I started to see how using a purely abstract number is a double-edged sword. On the one hand, you've lost the fluidity to make changes—if the URL for this article had been
http://blog.hostilefork.com/2008/10/20/96/then I can fix typos without breaking links (what if I'd spelled "arecibo" wrong and wanted to fix it?) On the other hand, imagine that someone hacks my server and puts up some kind of spam that has nothing to do with ASCII at all. In a system which isn't under centralized control, making linkages more "literal" helps protect us from from thinking the person who made the inbound link was purposefully trying to spam us.
This led me to ponder how "pure" the character codes themselves are. Right now we do rely heavily on tables to interpret numbers.

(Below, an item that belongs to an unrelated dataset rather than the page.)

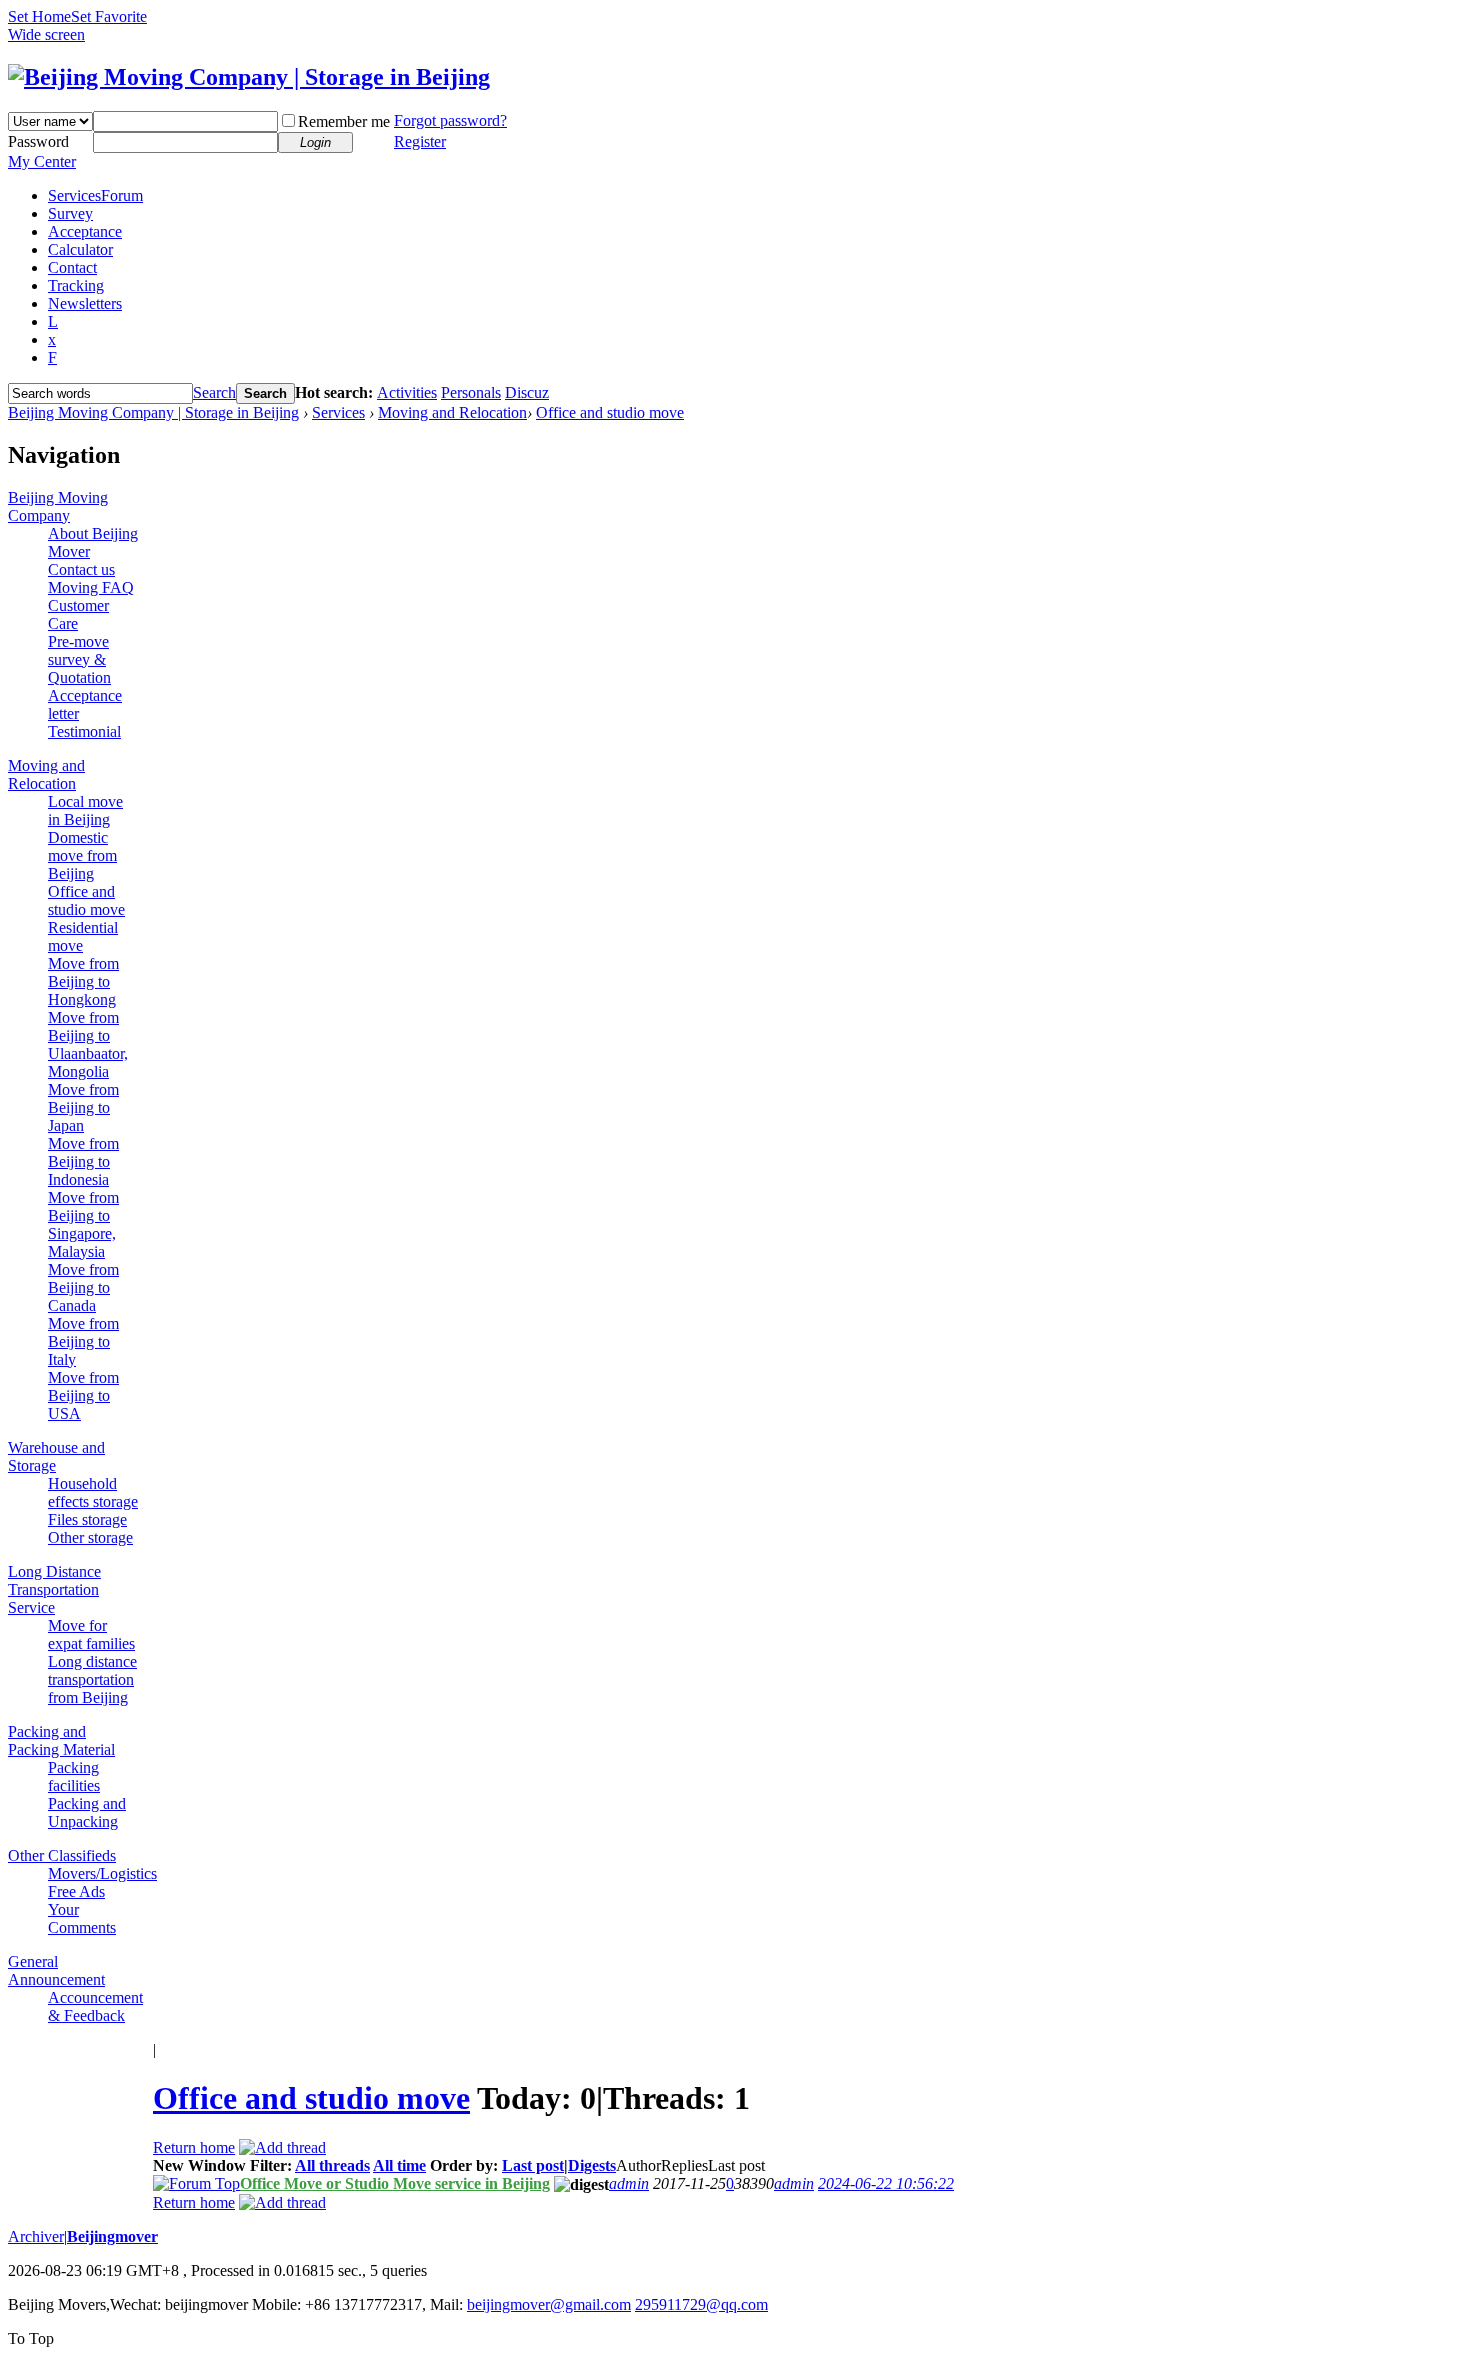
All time (399, 2165)
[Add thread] (282, 2147)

If you get [89 69 83] then what do you do if one table says:
89→"Y", 69→"E", and 83→"S"
...while the other table says:
89→"N", 69→"O", and 83→"!"?
Fortunately ASCII is small, but UNICODE has over 100,000 symbols. If the numbers had some truth to them—or in them—your belief would be bolstered that you were at least decoding the message as it was intended.
I took the 5x7 font data from the Font Code for PIC CPU Assemblers. (Still, I'll reiterate that it's best to not think of Arecibo ASCII as a "font". Rather, it is a canonization of a font such that its numeric representation becomes a standard for information interchange.)